After observing children in the field, Watson hypothesized that the fearful response of children to loud noises is an innate unconditioned response. He wanted to test the notion that by following the principles of the procedure now known as "classical conditioning", he could use this unconditioned response to condition a child to fear a distinctive stimulus that normally would not be feared by a child (in this case, furry objects). [2] However, he admitted in his research article that the fear he generated was neither strong nor lasting.

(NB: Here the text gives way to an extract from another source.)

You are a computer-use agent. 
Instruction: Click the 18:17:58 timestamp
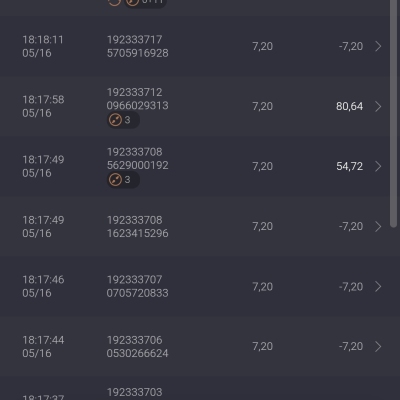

The aim of Watson and Rayner was to condition a phobia in an emotionally stable child. [3] For this study, they chose a nine-month-old infant from a hospital. The child was referred to as "Albert" for the experiment. [4] Watson followed the procedures which Ivan Pavlov had used in his experiments with dogs. [5]
Before the experiment, Albert was given a battery of baseline emotional tests: the infant was exposed, briefly and for the first time, to a white rat, a rabbit, a dog, a monkey, masks (with and without hair), cotton, wool, burning newspapers, and other stimuli. Albert showed no fear of any of these items during the baseline tests.
For the experiment proper, by which point Albert was 11 months old, he was put on a mattress on a table in the middle of a room. A white laboratory rat was placed near Albert and he was allowed to play with it. At this point, Watson and Rayner made a loud sound behind Albert's back by striking a suspended steel bar with a hammer each time the baby touched the rat. Albert responded to the noise by crying and showing fear. After several such pairings of the two stimuli, Albert was presented with only the rat. Upon seeing the rat, Albert became very distressed, crying and crawling away. Apparently, the infant associated the white rat with the noise. The rat, originally a neutral stimulus, had become a conditioned stimulus and was eliciting an emotional (conditional) response similar to the distress (unconditioned response) originally given to the noise (unconditioned stimulus). [6]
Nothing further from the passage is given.